Dr Anne Clune, formerly of Trinity College Dublin, and a fellow member of Miltown Malbay's Old Kilfarboy Society alongside Munnelly, has drawn together a vibrant, pulsating communion of contributors to populate this volume. Like a pendulum on overdrive, it swings elegantly from Irish Traditional Music Archive director Nicholas Carolan's lucid introductory overview to Ciaran Carson's sinuous attempt at nailing the essence of song collecting (its inherent slipperiness miraculously netted in Fishing for Eels). It also reaches into the furthest corners of academic scholarship to finger the magic that marks the discovery of another song, another singer.

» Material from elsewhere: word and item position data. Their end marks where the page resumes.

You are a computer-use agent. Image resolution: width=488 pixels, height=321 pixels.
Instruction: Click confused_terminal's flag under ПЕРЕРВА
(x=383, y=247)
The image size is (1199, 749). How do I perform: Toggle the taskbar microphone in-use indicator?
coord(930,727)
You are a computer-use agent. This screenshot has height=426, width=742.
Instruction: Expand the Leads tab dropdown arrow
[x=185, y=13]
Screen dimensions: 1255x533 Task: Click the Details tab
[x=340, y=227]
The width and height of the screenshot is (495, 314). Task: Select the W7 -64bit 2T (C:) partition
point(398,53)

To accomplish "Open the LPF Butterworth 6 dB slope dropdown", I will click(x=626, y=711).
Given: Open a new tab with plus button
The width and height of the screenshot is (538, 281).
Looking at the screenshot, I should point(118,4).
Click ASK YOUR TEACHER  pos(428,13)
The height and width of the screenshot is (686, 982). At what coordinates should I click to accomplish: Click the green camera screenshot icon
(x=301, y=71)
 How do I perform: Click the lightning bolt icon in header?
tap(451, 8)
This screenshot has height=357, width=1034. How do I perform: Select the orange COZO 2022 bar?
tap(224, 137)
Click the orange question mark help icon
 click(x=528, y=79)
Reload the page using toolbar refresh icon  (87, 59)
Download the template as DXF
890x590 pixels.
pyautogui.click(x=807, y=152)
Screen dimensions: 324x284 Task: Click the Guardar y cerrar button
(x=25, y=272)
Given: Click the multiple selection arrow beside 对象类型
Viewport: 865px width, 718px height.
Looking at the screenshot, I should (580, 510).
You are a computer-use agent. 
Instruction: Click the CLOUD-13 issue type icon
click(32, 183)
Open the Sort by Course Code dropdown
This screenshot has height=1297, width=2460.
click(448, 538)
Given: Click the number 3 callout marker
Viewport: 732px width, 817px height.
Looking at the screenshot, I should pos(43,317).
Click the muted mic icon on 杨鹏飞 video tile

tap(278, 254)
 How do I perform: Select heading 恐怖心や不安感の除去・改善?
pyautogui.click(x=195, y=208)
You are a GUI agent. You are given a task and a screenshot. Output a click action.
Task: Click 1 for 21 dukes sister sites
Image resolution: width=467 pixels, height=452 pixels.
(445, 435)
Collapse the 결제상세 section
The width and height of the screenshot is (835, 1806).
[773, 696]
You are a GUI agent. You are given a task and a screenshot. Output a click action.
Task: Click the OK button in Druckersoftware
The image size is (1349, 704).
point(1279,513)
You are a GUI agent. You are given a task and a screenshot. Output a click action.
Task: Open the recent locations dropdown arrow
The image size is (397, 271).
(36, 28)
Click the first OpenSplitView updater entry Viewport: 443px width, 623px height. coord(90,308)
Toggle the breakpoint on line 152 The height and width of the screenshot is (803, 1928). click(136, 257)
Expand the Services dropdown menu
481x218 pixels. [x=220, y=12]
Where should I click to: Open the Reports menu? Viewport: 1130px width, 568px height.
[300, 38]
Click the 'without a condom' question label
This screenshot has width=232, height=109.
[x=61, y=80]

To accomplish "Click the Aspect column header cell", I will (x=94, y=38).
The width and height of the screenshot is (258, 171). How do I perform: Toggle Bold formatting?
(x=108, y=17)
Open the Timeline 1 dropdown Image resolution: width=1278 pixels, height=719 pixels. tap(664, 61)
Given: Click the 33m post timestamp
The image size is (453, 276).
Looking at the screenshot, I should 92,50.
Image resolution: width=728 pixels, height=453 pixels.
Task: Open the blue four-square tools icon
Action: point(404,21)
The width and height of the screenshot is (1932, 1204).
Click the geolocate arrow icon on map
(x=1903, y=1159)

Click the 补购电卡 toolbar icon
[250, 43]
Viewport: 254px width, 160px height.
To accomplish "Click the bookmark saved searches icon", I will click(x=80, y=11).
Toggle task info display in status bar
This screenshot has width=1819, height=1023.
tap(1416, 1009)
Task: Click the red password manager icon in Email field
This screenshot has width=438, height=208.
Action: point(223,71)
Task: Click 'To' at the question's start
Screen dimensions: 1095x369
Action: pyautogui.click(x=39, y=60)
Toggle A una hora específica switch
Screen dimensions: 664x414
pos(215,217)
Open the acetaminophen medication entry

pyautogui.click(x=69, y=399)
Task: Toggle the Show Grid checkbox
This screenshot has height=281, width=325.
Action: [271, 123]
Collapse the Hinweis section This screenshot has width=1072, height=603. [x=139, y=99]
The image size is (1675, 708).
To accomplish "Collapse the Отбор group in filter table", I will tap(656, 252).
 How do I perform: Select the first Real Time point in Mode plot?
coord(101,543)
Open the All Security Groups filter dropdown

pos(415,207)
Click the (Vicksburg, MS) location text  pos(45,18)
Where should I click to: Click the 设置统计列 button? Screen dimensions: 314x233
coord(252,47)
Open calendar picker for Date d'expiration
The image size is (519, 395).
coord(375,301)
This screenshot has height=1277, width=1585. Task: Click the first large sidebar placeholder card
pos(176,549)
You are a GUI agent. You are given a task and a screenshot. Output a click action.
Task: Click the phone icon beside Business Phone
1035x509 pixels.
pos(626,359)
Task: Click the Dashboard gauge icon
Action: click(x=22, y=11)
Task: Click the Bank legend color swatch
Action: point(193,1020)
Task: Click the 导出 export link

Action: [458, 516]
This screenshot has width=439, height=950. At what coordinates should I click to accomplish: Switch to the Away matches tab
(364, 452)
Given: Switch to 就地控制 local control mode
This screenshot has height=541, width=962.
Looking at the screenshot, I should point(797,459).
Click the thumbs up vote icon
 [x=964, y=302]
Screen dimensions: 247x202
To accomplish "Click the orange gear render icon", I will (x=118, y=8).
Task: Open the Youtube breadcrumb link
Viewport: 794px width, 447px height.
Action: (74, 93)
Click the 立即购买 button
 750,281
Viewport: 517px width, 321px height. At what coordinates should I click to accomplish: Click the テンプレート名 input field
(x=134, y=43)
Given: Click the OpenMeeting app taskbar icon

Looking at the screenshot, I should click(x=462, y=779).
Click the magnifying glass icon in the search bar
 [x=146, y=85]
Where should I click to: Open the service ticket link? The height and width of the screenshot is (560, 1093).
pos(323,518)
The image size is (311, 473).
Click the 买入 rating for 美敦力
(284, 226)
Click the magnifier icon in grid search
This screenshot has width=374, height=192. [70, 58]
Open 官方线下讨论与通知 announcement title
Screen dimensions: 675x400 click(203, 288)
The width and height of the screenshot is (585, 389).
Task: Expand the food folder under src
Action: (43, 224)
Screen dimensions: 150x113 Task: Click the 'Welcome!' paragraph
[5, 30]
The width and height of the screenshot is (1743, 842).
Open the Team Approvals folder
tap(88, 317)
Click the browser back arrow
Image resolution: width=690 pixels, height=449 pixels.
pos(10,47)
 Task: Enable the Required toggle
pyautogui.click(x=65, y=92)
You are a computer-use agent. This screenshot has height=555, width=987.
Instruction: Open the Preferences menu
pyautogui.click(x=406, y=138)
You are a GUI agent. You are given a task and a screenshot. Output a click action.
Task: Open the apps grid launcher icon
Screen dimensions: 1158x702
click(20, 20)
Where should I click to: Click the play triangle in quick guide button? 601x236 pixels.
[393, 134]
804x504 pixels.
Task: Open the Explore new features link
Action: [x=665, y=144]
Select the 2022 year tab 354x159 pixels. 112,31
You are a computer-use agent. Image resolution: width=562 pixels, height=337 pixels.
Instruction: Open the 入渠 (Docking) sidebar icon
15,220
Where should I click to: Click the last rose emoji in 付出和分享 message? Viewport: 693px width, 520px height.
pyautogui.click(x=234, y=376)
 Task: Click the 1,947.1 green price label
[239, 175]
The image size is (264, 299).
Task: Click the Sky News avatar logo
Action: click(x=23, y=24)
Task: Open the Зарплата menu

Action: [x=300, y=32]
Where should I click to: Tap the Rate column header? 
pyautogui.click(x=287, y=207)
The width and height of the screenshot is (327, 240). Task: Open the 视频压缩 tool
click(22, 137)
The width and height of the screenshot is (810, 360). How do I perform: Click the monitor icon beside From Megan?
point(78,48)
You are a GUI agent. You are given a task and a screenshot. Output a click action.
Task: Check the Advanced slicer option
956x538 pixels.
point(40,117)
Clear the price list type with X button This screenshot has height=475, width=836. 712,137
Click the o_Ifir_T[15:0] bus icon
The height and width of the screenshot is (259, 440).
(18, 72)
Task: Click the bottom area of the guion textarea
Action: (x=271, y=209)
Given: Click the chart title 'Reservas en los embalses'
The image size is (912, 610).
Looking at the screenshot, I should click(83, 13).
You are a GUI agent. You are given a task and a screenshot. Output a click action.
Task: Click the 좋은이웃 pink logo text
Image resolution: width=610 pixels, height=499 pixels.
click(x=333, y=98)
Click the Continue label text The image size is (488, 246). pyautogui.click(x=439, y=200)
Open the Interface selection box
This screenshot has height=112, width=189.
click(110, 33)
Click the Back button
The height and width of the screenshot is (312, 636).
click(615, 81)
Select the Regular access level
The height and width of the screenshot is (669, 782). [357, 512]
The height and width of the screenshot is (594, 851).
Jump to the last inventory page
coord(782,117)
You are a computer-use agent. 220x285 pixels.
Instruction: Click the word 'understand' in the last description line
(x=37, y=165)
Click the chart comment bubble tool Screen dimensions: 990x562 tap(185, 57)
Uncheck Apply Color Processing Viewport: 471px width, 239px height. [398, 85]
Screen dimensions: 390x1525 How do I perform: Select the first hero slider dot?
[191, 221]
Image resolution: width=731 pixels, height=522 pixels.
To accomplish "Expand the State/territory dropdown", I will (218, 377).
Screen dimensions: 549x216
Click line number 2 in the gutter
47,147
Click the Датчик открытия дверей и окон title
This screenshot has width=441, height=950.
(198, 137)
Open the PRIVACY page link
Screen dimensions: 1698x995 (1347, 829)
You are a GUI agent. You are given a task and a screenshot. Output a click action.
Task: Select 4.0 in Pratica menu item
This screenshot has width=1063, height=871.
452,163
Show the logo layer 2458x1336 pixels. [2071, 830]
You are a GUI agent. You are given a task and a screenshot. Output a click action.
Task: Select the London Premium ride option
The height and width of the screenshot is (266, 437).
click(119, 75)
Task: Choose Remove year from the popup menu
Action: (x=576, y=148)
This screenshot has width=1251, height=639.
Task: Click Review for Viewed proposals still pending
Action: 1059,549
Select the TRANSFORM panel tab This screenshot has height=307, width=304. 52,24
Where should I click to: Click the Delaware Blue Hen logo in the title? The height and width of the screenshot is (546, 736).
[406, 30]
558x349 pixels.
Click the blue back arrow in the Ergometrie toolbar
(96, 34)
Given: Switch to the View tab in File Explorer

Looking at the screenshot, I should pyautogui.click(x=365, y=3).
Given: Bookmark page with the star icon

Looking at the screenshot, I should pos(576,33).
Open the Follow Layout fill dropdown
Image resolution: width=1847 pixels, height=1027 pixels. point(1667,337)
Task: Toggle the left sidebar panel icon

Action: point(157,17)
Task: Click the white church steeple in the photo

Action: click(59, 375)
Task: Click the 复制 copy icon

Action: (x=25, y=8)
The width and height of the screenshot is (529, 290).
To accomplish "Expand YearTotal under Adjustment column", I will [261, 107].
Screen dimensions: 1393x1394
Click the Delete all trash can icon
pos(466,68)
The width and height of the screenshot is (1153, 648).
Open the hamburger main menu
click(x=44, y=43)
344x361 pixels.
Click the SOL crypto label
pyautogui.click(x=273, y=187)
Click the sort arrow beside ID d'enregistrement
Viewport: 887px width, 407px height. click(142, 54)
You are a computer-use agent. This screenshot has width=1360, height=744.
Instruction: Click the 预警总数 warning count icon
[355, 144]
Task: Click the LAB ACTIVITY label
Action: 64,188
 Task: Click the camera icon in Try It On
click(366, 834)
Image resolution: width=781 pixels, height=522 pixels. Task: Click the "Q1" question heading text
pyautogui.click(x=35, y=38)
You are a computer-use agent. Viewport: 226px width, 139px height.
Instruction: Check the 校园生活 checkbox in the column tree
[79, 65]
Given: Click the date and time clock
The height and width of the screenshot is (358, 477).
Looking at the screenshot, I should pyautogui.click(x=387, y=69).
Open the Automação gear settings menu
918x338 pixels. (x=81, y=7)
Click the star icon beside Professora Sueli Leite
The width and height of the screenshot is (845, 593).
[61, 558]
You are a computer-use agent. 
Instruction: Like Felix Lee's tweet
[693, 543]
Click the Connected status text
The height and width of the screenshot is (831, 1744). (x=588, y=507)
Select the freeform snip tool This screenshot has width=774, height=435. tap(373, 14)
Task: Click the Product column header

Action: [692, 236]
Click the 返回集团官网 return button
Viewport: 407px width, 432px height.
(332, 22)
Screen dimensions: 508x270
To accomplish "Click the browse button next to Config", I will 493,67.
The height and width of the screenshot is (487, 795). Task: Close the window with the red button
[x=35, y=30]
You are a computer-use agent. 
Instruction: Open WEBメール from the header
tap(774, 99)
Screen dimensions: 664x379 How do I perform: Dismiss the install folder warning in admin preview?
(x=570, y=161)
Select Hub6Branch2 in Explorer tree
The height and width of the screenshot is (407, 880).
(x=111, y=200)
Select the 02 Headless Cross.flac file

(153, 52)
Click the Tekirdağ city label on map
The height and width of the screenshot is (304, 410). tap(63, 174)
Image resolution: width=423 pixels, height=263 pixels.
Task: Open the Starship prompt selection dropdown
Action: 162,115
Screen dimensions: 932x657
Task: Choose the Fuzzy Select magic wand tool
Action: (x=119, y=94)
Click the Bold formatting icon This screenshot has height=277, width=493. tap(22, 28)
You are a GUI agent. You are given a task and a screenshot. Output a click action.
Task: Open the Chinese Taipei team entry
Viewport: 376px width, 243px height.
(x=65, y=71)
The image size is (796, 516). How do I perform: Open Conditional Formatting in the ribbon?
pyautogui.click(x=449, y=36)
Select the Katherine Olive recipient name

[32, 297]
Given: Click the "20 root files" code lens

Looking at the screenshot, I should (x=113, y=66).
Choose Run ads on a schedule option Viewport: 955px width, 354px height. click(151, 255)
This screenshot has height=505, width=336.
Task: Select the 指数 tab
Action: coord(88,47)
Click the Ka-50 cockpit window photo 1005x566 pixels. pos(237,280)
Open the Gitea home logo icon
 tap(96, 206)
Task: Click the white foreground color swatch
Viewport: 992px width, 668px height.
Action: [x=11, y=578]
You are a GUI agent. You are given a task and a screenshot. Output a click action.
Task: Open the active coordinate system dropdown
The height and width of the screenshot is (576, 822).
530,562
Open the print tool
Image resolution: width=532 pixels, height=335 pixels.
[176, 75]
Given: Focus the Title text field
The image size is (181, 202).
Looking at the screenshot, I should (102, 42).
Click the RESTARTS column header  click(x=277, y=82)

Born in Rathmines, and raised in Crumlin, Tom Munnelly was a stalwart of the burgeoning Dublin folk scene in the early 1960s, and although he left school in his mid-teens, his voracious appetite for mining the crevices, clefts and fractures of our folk-song tradition lured him firstly in the direction of the Irish Folklore Commission (which evolved in 1971 to become UCD's Department of Irish Folklore, the UCD Delargy Centre for Irish Folklore in its latest incarnation) and ultimately to Miltown Malbay, where he settled in 1978.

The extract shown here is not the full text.